= Anarchism in El Salvador =

Anarchism in El Salvador reached its peak during the labour movement of the 1920s, in which anarcho-syndicalists played a leading role. The movement was subsequently suppressed by the military dictatorship before experiencing a resurgence in the 21st century.

==History==
Following the independence of El Salvador, power and property began to concentrate in the hands of an oligarchy, as the country's economy became centered around the production and export of coffee. In 1871, the ruling conservative government of Francisco Dueñas was overthrown by the liberal Santiago González, who completed the country's transformation into what has been described as a "coffee republic". Liberal rule was eventually consolidated by the military, with a liberal military junta holding power continuously and each president officially designating their successor.

===Early anarcho-syndicalism in El Salvador===
By this time, anarchism had already been spread to El Salvador by the French individualist anarchist Anselme Bellegarrigue, who had fled there from the repression of the Second French Empire, beginning the dissemination of anarchist ideas throughout the country during the latter half of the 19th century.
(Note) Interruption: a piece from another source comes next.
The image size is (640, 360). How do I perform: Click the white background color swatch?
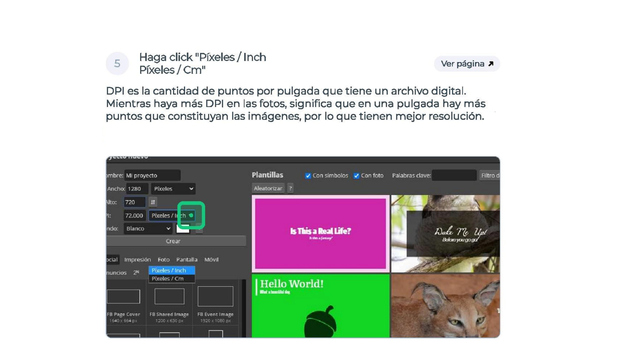coord(182,229)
In 1904, the lawyer Enrique Córdova published La perspectiva teórica del anarquismo, becoming the first known Salvadoran anarchist, himself inspired by the works of Peter Kropotkin and Leo Tolstoy. At the turn of the 20th century, an organized labour movement had arisen in El Salvador, forming an opposition to the country's ruling oligarchy, and anarcho-syndicalism began to develop among Salvadoran workers. Anarchist publications subsequently spread throughout the country, with the Ritos being first published in 1908 and the Renovación being first published in 1911.
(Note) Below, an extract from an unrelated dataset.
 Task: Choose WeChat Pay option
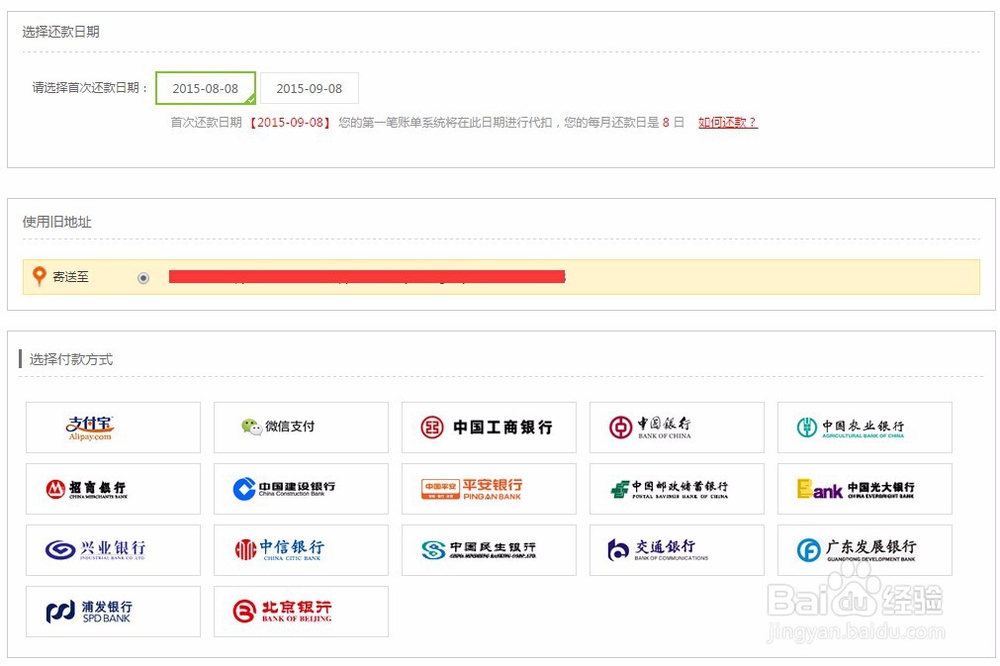[299, 427]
Eventually, the tensions between the workers and oligarchs boiled over in 1913, when president Manuel Enrique Araujo was assassinated by coffee farmers. This assassination led to a period of one-party rule by the National Democratic Party, which continued the liberal military administration's policy of monoculture coffee production. It was in this political climate that Salvadoran anarchists formed the country's first trade unions and became key participants in the resistance movement against the oligarchy. The first Salvadoran Workers' Congress was held in Armenia, Sonsonate, in which two hundred delegates of workers' organizations agreed to the immediate objective of founding a national workers union, comprising all workers' unions of the time. Thus, anarcho-syndicalists founded the Unión Obrera Salvadoreña (UOS) in 1922 and the Federación Regional de Trabajadores de El Salvador (FRTS) in 1924, although the latter became predominantly Marxist in 1929. This caused a split within the FRTS, after which the Centro Sindical Libertario was established in 1930, becoming the first specifically anarchist organization in El Salvador.
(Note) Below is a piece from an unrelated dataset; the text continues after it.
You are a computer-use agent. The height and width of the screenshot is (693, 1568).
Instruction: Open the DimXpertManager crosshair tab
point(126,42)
When the Great Depression brought with it a collapse in coffee prices, the country's economy became unable to sustain itself through its one main industry. In the aftermath, the country's first free and fair elections were held, in which the Labor Party candidate Arturo Araujo was elected as President of El Salvador. Although he had progressive ideals, having promised food, clothing, work and housing to every Salvadoran, Araujo was himself a landowner and took power in the midst of massive labor and student strikes. He declared martial law to suppress the strikes, but the military soon turned on him too. Supported by the country's oligarchy, Araujo was overthrown in a coup d'état led by the Civic Directory, which established a military dictatorship.

===Under the military dictatorship===
Under the rule of Maximiliano Hernández Martínez and the far-right National Pro Patria Party began to repress the labour movement. When the Communist Party won several seats during the 1932 legislative election, the government cancelled the results of the election. This culminated in the 1932 Salvadoran peasant uprising, driven by communists, anarcho-syndicalists and indigenous peasants. However, the revolt was brutally suppressed by the government, killing tens of thousands of people, most of whom were indigenous Pipil people. As a result, the Salvadoran anarchist movement, including the Centro Sindical Libertario, was largely dissolved or driven underground. The government subsequently pursued a brutal campaign of repression until 1944, when Salvadoran students organized a general strike which resulted in the overthrow of the Martinez regime.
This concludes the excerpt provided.